Subverted??? Wow, subversives in the California Senate? We better resurrect Joseph McCarthy! Wait, we don't need McCarthy. We have Tucker!
But what Tucker fails to mention is that FAIR simply adds the contributions of gay people to an already existing list of minority contributions. For some reason, Tucker didn't advocate eliminating the contributions of other minority groups from the history curriculum. He only advocated keeping gays from being added to it. If history is not about teaching contributions, then why are the contributions of other minorities ok to keep in? But gay contributions are not?

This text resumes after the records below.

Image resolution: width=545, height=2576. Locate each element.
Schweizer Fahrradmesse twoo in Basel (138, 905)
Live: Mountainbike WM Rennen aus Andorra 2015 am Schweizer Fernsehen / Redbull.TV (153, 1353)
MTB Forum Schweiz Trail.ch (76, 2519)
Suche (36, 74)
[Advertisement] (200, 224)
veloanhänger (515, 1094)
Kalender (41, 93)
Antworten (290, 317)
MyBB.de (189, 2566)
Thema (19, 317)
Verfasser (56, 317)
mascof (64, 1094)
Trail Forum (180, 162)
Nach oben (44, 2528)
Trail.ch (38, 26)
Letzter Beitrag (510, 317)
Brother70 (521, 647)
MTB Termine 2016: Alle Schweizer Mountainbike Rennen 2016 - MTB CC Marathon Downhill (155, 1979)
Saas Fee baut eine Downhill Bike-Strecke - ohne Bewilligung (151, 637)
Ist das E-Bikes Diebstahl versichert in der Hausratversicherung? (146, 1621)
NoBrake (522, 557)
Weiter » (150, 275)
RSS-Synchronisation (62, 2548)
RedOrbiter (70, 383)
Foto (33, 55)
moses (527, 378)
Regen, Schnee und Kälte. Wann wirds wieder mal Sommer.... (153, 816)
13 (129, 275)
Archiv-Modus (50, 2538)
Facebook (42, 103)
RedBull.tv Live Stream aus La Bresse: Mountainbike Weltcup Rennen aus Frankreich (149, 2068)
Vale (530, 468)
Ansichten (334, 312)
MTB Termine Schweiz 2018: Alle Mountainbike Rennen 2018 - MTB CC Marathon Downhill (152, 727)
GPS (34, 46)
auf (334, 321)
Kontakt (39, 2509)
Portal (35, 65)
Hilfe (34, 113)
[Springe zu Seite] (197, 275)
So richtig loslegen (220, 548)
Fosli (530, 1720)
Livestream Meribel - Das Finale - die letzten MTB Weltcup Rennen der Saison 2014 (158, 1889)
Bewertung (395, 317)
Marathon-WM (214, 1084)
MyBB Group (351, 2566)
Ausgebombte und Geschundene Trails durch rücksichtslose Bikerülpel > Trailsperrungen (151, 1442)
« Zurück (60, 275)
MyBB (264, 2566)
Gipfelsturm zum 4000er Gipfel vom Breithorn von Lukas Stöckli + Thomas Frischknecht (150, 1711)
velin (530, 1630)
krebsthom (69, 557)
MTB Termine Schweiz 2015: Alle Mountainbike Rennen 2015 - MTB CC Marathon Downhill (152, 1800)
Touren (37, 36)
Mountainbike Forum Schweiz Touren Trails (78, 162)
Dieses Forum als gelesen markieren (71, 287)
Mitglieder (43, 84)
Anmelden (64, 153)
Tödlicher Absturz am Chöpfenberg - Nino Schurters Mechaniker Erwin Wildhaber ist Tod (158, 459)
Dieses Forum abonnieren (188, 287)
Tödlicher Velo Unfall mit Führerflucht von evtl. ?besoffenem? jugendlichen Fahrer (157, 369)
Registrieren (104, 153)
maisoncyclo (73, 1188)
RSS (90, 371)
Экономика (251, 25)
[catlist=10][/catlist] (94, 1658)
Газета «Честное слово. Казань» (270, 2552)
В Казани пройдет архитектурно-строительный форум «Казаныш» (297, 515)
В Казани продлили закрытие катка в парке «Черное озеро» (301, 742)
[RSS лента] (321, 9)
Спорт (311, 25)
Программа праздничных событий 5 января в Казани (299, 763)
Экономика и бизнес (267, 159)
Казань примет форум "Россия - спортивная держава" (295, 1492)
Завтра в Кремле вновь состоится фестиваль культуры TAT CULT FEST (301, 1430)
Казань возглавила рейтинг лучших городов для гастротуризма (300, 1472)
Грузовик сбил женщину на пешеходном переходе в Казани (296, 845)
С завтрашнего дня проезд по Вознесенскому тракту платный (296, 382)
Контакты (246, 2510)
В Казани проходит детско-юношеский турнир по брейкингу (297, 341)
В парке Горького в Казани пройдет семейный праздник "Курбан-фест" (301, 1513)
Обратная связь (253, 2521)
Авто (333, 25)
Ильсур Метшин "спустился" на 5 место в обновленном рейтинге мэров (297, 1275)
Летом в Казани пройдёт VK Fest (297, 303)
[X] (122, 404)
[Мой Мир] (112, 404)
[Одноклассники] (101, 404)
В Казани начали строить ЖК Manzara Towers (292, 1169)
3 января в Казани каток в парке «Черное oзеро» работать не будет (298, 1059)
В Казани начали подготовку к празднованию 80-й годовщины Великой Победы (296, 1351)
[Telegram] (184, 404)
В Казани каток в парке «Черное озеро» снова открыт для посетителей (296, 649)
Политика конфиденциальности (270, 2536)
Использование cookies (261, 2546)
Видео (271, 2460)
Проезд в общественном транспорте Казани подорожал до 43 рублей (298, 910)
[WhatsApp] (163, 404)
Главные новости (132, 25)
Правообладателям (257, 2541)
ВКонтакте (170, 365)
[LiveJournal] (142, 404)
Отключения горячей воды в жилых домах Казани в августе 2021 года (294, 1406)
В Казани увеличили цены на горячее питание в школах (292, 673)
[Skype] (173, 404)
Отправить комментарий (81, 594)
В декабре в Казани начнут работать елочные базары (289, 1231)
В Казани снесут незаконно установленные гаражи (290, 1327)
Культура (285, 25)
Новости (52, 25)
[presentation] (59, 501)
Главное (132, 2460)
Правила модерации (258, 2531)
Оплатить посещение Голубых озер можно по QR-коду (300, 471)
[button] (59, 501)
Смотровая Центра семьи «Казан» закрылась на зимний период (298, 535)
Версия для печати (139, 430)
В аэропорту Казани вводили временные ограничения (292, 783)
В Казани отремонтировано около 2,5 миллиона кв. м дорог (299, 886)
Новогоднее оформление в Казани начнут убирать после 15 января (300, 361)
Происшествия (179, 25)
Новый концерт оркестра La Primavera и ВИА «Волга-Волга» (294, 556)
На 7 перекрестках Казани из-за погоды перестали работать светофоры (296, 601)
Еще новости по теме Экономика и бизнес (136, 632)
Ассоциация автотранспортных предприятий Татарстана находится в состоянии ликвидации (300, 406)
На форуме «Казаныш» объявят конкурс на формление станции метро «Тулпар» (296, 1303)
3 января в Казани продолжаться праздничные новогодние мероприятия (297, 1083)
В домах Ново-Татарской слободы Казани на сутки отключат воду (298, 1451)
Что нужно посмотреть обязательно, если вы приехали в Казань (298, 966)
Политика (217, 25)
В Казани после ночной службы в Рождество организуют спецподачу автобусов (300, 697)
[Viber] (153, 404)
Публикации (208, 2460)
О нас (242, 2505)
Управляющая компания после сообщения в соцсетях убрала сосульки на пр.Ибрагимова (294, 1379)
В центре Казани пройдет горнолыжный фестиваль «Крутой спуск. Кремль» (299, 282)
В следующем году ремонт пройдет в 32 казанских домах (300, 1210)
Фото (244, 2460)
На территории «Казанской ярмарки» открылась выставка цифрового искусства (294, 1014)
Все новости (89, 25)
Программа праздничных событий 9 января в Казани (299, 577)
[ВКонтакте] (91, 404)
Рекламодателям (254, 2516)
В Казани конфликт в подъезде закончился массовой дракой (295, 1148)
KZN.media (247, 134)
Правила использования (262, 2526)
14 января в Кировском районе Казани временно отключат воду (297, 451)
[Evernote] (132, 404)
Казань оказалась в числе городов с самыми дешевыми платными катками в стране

I'm actually not necessarily disagreeing with Tucker's philosophy of history. He is right that the point of history is to teach what happened. But what happened is that gay people have been oppressed, persecuted, harassed, tortured, excluded, and murdered for thousands of years by straight people. It is also a fact that some very brave people have tried to end heterosexual bigotry. And those facts are not in the history books. If it's the point of history to learn what happened, lets put the facts in the history books. And to suggest that putting in facts is somehow inconsistent with making gay teens feel better about themselves is factually incorrect. Including the fact that Bernard Rustin was gay makes gay people feel better. So, the truth has been told, and gay teens feel better. Who could possibly object to that?
Tucker continues by stating that it won't work, because his extensive knowledge of the studies done on this subject reveal that telling the truth about gay contributions to history won't help them at all.
"Well, I mean, not only is it -- first of all, it's unproven. There isn't social science that demonstrates that teaching children about the glories of the gay rights movement will reduce bullying. That just doesn't -- we don't know that."
Actually according to The California Safe Schools Coalition, as pointed out in Media Matters, surveys of California students and school administrators on 3 different years revealed:
"Students who report learning about LGBT issues in school... report fewer mean rumors or lies spread about them, fewer reports of being made fun of because of their looks or the way they talk, and less LGBT bullying at school." The California Safe Schools Coalition also concluded that not only did more LGBT students feel safer at schools with LGBT issues in the curriculum, but "[m]ore straight students report feeling safe if they learned about LGBT issues."
So, if by "There isn't social science that demonstrates that teaching children about the glories of the gay rights movement will reduce bullying," he actually means, "There IS," then finally Tucker has said something factually accurate. There is a first time for everything.